Exercise aim:
The following data has a line with "Given: Choose the 韓籃 league filter" and a line with "You are a computer-use agent. Screen". Write out exactly those lines and all the lines between them.

Provided records:
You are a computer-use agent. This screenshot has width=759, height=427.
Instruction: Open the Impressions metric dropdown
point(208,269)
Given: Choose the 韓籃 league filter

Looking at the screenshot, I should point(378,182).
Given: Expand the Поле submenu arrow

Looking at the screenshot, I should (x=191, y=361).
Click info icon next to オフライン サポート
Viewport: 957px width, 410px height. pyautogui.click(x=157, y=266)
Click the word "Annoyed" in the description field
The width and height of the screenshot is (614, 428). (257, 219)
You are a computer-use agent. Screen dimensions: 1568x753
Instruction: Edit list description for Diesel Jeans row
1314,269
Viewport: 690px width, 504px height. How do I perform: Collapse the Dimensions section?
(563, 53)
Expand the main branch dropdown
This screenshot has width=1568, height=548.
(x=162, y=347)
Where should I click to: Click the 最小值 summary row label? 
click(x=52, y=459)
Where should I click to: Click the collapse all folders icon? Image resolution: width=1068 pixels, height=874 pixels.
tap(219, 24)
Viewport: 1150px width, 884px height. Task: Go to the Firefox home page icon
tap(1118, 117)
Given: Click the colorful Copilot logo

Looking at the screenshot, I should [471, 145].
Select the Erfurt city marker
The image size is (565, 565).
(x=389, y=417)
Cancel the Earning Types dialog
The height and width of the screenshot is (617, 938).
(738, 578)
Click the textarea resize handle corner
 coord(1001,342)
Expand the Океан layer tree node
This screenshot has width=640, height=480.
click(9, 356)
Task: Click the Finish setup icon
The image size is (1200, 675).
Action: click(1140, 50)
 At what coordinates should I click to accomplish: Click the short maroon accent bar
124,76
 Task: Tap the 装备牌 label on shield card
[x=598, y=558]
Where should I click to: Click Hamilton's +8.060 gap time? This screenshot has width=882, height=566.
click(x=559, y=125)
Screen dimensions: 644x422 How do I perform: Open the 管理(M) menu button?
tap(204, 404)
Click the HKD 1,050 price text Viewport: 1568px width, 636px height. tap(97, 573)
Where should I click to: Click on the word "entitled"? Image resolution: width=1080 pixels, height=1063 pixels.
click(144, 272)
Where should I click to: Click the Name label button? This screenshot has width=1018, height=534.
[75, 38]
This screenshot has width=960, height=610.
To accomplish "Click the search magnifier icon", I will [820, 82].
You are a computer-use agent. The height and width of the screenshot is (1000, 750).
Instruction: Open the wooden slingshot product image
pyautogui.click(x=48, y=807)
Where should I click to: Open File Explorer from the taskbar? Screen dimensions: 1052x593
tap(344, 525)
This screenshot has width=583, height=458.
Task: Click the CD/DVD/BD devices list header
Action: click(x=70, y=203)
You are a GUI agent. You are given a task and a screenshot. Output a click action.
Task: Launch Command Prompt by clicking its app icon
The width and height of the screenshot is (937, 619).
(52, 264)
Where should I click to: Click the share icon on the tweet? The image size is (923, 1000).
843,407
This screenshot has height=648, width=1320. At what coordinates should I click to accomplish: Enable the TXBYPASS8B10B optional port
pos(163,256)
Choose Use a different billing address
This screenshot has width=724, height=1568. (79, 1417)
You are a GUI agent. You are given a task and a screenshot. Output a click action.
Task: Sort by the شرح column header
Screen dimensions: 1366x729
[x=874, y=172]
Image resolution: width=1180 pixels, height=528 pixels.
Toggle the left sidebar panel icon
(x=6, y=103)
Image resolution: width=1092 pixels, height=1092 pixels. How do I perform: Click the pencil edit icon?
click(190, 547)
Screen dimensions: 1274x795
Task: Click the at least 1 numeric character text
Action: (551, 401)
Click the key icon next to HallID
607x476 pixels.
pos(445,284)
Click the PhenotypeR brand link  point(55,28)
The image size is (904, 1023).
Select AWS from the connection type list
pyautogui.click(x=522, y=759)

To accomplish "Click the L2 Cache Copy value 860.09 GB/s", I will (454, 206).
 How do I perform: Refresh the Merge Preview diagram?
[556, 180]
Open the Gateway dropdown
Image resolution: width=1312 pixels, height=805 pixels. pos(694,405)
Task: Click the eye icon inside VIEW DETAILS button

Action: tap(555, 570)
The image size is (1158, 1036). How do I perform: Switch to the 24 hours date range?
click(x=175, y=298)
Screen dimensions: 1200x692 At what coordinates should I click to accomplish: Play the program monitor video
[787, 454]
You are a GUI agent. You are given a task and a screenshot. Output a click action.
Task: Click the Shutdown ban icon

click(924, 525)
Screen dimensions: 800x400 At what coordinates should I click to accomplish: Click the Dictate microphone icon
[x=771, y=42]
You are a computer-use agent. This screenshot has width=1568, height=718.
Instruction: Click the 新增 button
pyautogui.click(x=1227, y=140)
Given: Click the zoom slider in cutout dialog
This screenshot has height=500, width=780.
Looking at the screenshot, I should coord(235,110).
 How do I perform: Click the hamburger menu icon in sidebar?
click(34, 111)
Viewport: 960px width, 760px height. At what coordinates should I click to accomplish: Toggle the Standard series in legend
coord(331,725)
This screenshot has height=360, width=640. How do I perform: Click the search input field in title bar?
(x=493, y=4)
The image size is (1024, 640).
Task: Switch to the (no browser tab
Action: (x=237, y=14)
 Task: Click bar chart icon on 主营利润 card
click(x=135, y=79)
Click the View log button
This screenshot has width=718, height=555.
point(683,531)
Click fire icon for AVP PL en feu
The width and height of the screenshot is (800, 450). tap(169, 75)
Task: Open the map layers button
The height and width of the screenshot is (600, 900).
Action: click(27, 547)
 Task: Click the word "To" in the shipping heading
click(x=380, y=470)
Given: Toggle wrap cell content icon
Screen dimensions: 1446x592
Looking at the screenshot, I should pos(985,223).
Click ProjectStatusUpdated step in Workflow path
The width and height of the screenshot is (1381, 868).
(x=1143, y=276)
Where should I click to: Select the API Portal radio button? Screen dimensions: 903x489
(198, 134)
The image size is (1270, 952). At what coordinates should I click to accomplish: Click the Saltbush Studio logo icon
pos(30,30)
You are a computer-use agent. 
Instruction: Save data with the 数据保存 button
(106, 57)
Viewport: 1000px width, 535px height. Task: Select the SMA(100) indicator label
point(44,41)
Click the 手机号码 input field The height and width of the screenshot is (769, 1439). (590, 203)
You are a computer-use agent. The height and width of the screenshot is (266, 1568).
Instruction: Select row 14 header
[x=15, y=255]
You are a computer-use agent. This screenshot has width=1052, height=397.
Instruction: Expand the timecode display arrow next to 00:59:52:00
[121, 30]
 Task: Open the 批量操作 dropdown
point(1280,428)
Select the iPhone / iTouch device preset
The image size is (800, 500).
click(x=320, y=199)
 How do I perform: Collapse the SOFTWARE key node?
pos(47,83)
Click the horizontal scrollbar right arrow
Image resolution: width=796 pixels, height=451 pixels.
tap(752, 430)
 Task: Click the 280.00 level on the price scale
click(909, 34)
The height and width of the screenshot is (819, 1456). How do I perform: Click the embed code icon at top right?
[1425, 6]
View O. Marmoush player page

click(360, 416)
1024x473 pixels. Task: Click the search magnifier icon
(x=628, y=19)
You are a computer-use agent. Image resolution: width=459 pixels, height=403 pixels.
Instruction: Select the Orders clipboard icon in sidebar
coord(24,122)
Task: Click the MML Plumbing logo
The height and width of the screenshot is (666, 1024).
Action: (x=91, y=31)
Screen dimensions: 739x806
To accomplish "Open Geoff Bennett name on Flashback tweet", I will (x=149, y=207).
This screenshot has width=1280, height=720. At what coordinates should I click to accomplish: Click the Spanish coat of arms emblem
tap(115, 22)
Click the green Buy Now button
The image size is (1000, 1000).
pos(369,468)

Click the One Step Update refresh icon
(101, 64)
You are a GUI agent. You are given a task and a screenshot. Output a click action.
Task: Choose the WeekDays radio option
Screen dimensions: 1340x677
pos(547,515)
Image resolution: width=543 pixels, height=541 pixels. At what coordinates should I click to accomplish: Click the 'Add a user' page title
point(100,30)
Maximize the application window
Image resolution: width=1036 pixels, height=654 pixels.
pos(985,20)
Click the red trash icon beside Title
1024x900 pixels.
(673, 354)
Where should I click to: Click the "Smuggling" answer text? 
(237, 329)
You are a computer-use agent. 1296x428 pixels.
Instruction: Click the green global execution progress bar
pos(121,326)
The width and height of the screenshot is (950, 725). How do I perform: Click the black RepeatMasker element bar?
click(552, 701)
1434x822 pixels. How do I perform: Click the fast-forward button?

Task solution:
Given: Choose the 韓籃 league filter

Looking at the screenshot, I should point(378,182).
Given: Expand the Поле submenu arrow

Looking at the screenshot, I should (x=191, y=361).
Click info icon next to オフライン サポート
Viewport: 957px width, 410px height. pyautogui.click(x=157, y=266)
Click the word "Annoyed" in the description field
The width and height of the screenshot is (614, 428). (257, 219)
You are a computer-use agent. Screen dimensions: 1568x753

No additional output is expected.